---- Exercise inputs

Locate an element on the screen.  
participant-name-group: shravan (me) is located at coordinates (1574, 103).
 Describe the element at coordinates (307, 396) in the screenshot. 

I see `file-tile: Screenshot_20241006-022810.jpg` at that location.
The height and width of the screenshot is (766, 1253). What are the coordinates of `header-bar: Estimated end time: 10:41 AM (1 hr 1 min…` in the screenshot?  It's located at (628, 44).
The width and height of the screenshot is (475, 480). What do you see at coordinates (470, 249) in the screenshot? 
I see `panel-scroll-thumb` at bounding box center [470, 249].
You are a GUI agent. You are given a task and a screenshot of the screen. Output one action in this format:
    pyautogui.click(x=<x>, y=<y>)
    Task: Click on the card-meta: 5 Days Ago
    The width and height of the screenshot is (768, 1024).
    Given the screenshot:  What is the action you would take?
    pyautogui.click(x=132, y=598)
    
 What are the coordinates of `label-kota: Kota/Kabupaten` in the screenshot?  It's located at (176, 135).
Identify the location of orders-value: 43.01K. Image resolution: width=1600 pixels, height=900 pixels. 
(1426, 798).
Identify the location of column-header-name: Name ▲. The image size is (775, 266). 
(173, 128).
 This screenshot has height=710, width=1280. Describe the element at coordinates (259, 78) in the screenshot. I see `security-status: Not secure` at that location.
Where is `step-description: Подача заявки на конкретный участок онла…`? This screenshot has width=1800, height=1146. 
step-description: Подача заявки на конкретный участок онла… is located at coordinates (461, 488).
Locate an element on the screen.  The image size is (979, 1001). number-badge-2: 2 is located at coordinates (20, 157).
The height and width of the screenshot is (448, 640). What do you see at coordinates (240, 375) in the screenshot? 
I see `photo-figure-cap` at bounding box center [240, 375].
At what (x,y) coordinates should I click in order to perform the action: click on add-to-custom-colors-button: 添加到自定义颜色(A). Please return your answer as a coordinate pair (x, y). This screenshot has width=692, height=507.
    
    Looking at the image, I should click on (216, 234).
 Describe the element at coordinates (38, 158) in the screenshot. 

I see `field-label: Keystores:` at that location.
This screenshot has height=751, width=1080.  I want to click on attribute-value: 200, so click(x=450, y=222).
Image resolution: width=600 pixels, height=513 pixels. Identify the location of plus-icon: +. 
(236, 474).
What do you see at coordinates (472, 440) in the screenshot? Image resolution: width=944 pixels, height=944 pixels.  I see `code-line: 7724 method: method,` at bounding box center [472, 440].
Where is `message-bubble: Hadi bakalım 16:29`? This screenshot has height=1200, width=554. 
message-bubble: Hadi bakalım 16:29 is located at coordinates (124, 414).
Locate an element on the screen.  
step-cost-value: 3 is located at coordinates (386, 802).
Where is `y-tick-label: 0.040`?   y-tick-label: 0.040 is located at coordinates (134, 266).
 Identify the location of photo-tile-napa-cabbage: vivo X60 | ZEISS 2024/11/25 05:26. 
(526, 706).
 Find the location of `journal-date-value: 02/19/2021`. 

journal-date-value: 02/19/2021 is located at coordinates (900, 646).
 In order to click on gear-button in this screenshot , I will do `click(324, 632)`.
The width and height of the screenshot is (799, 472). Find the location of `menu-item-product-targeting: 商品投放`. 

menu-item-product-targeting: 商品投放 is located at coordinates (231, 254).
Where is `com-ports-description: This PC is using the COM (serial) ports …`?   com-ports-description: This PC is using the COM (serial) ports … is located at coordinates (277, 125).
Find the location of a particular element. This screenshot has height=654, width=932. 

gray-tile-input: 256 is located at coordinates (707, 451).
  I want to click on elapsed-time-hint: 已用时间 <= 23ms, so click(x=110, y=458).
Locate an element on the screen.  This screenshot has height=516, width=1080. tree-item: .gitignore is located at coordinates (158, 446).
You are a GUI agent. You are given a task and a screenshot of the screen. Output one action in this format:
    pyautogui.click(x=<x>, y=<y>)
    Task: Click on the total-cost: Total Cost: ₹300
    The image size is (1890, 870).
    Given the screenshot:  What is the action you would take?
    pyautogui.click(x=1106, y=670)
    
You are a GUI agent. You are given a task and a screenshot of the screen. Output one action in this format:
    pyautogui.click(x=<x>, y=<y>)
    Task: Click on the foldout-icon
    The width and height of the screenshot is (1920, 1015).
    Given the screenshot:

--------

Reproduce all of the material above line for line, without changing anything.

= Written response =
Locate an element on the screen.  
participant-name-group: shravan (me) is located at coordinates (1574, 103).
 Describe the element at coordinates (307, 396) in the screenshot. 

I see `file-tile: Screenshot_20241006-022810.jpg` at that location.
The height and width of the screenshot is (766, 1253). What are the coordinates of `header-bar: Estimated end time: 10:41 AM (1 hr 1 min…` in the screenshot?  It's located at (628, 44).
The width and height of the screenshot is (475, 480). What do you see at coordinates (470, 249) in the screenshot? 
I see `panel-scroll-thumb` at bounding box center [470, 249].
You are a GUI agent. You are given a task and a screenshot of the screen. Output one action in this format:
    pyautogui.click(x=<x>, y=<y>)
    Task: Click on the card-meta: 5 Days Ago
    The width and height of the screenshot is (768, 1024).
    Given the screenshot:  What is the action you would take?
    pyautogui.click(x=132, y=598)
    
 What are the coordinates of `label-kota: Kota/Kabupaten` in the screenshot?  It's located at (176, 135).
Identify the location of orders-value: 43.01K. Image resolution: width=1600 pixels, height=900 pixels. 
(1426, 798).
Identify the location of column-header-name: Name ▲. The image size is (775, 266). 
(173, 128).
 This screenshot has height=710, width=1280. Describe the element at coordinates (259, 78) in the screenshot. I see `security-status: Not secure` at that location.
Where is `step-description: Подача заявки на конкретный участок онла…`? This screenshot has width=1800, height=1146. 
step-description: Подача заявки на конкретный участок онла… is located at coordinates (461, 488).
Locate an element on the screen.  The image size is (979, 1001). number-badge-2: 2 is located at coordinates (20, 157).
The height and width of the screenshot is (448, 640). What do you see at coordinates (240, 375) in the screenshot? 
I see `photo-figure-cap` at bounding box center [240, 375].
At what (x,y) coordinates should I click in order to perform the action: click on add-to-custom-colors-button: 添加到自定义颜色(A). Please return your answer as a coordinate pair (x, y). This screenshot has width=692, height=507.
    
    Looking at the image, I should click on (216, 234).
 Describe the element at coordinates (38, 158) in the screenshot. 

I see `field-label: Keystores:` at that location.
This screenshot has height=751, width=1080.  I want to click on attribute-value: 200, so click(x=450, y=222).
Image resolution: width=600 pixels, height=513 pixels. Identify the location of plus-icon: +. 
(236, 474).
What do you see at coordinates (472, 440) in the screenshot? Image resolution: width=944 pixels, height=944 pixels.  I see `code-line: 7724 method: method,` at bounding box center [472, 440].
Where is `message-bubble: Hadi bakalım 16:29`? This screenshot has height=1200, width=554. 
message-bubble: Hadi bakalım 16:29 is located at coordinates (124, 414).
Locate an element on the screen.  
step-cost-value: 3 is located at coordinates (386, 802).
Where is `y-tick-label: 0.040`?   y-tick-label: 0.040 is located at coordinates (134, 266).
 Identify the location of photo-tile-napa-cabbage: vivo X60 | ZEISS 2024/11/25 05:26. 
(526, 706).
 Find the location of `journal-date-value: 02/19/2021`. 

journal-date-value: 02/19/2021 is located at coordinates (900, 646).
 In order to click on gear-button in this screenshot , I will do `click(324, 632)`.
The width and height of the screenshot is (799, 472). Find the location of `menu-item-product-targeting: 商品投放`. 

menu-item-product-targeting: 商品投放 is located at coordinates (231, 254).
Where is `com-ports-description: This PC is using the COM (serial) ports …`?   com-ports-description: This PC is using the COM (serial) ports … is located at coordinates (277, 125).
Find the location of a particular element. This screenshot has height=654, width=932. 

gray-tile-input: 256 is located at coordinates (707, 451).
  I want to click on elapsed-time-hint: 已用时间 <= 23ms, so click(x=110, y=458).
Locate an element on the screen.  This screenshot has height=516, width=1080. tree-item: .gitignore is located at coordinates (158, 446).
You are a GUI agent. You are given a task and a screenshot of the screen. Output one action in this format:
    pyautogui.click(x=<x>, y=<y>)
    Task: Click on the total-cost: Total Cost: ₹300
    The image size is (1890, 870).
    Given the screenshot:  What is the action you would take?
    pyautogui.click(x=1106, y=670)
    
You are a GUI agent. You are given a task and a screenshot of the screen. Output one action in this format:
    pyautogui.click(x=<x>, y=<y>)
    Task: Click on the foldout-icon
    The width and height of the screenshot is (1920, 1015).
    Given the screenshot:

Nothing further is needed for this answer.